A good one : BenQ BL702A 17" 1280x1024 it's cheap, compact, and pretty good. There's a 19" version too, the BenQ BL912.

Reply Score: 1

RE[5]: Amiga 1000
by ssokolow on Tue 7th Jun 2016 23:21 UTC in reply to "RE[4]: Amiga 1000"
ssokolow Member since:
2010-01-21

eBay ;) the one I have isn't on there at the moment but there's a few others to find.
Don't expect it to work with most monitors tho, you need one that can display 15KHz modes @ 50/60Hz.
A good one : BenQ BL702A 17" 1280x1024 it's cheap, compact, and pretty good. There's a 19" version too, the BenQ BL912.

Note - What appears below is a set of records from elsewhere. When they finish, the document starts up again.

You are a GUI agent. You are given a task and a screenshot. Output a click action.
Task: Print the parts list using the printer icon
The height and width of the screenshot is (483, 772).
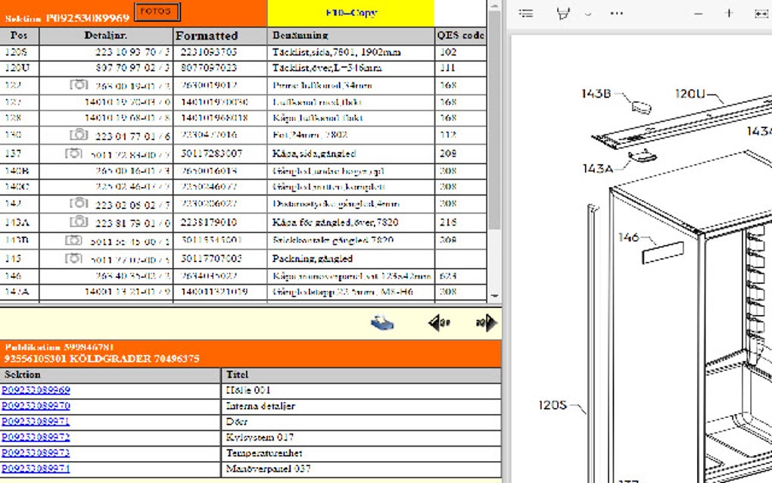(382, 322)
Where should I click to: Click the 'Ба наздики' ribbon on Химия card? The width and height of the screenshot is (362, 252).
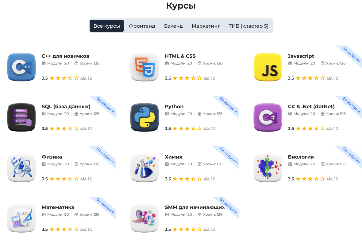[228, 156]
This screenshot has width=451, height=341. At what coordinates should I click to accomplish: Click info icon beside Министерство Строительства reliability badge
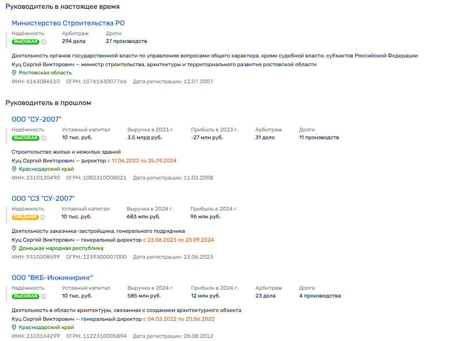[x=44, y=41]
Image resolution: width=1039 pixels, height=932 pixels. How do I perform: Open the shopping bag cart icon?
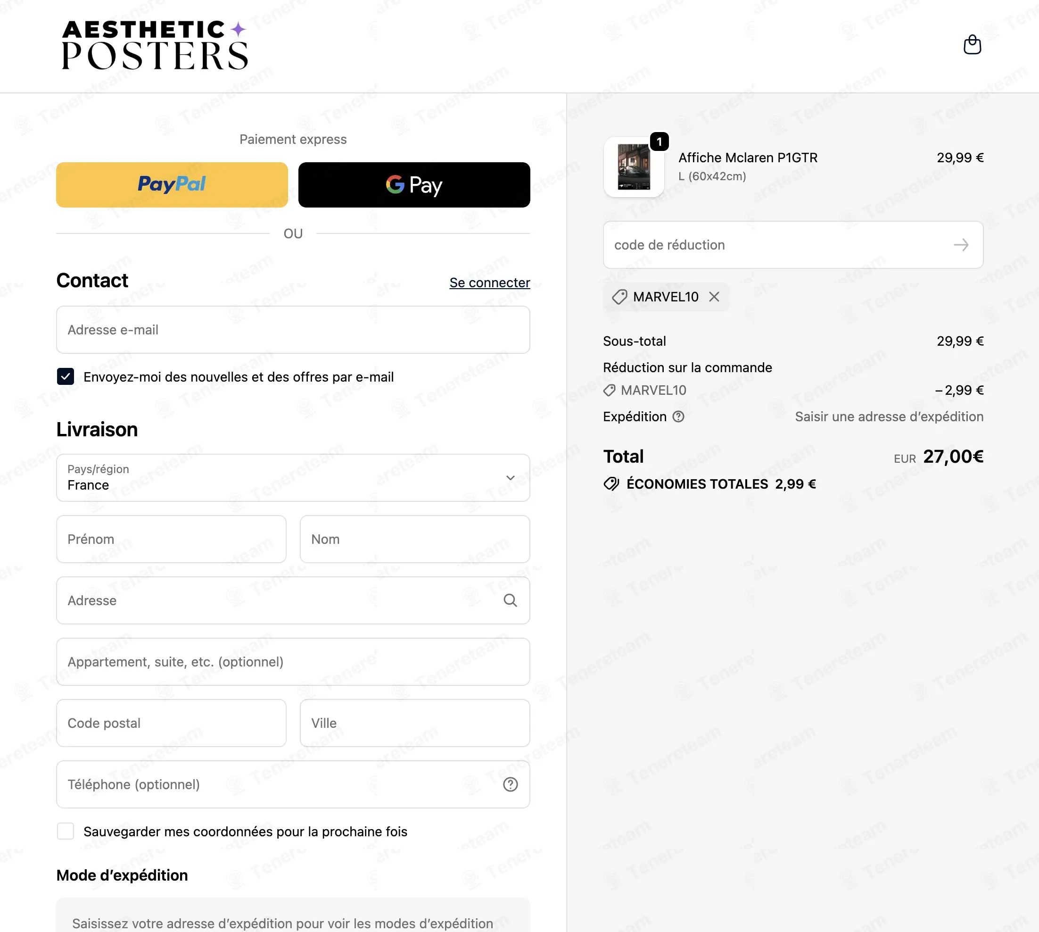click(972, 45)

Given how many monitors I have kicking around, I can probably find something without special-ordering it. (This machine alone has three 1280x1024 LCDs hooked up to it)

Reply Score: 2

RE[6]: Amiga 1000
by Ishan333 on Wed 8th Jun 2016 12:15 UTC in reply to "RE[5]: Amiga 1000"
Ishan333 Member since:
2012-06-27

I have quite a few at home, none does 15KHz outside of HDMI or Component inputs :/
I'm considering building a passive VGA RGBHV to component converter, I still need time and courage haha

Reply Score: 1

RE[7]: Amiga 1000
by icicle on Fri 10th Jun 2016 22:31 UTC in reply to "RE[6]: Amiga 1000"
icicle Member since:
2013-12-07

I have quite a few at home, none does 15KHz outside of HDMI or Component inputs :/
I'm considering building a passive VGA RGBHV to component converter, I still need time and courage haha


A scan doubler could be helpful.

Reply Score: 1

Bill Shooter of Bul
Member since:
2006-07-14

I never knew exactly why we had them, other than some idiot probably ordered them instead of the DB 25's we used on our hardware. Or maybe one of the previous generation of products, sold to a different company did?

Reply Score: 2

dionicio Member since:
2006-07-12

Also bunches at my old boxes, orders wrongly fulfilled. Not worth the fuss. Also lots of accessory cables and adapters unfit to the tasks at hand.

Reply Score: 2

dionicio Member since:
2006-07-12

[bunches of weird cables].

Reply Score: 2

I've been there with other cables
by FlyingJester on Wed 8th Jun 2016 18:43 UTC
FlyingJester
Member since:
2016-05-11

It's for fear of this situation that I horde certain unusual cables that are related to my machines.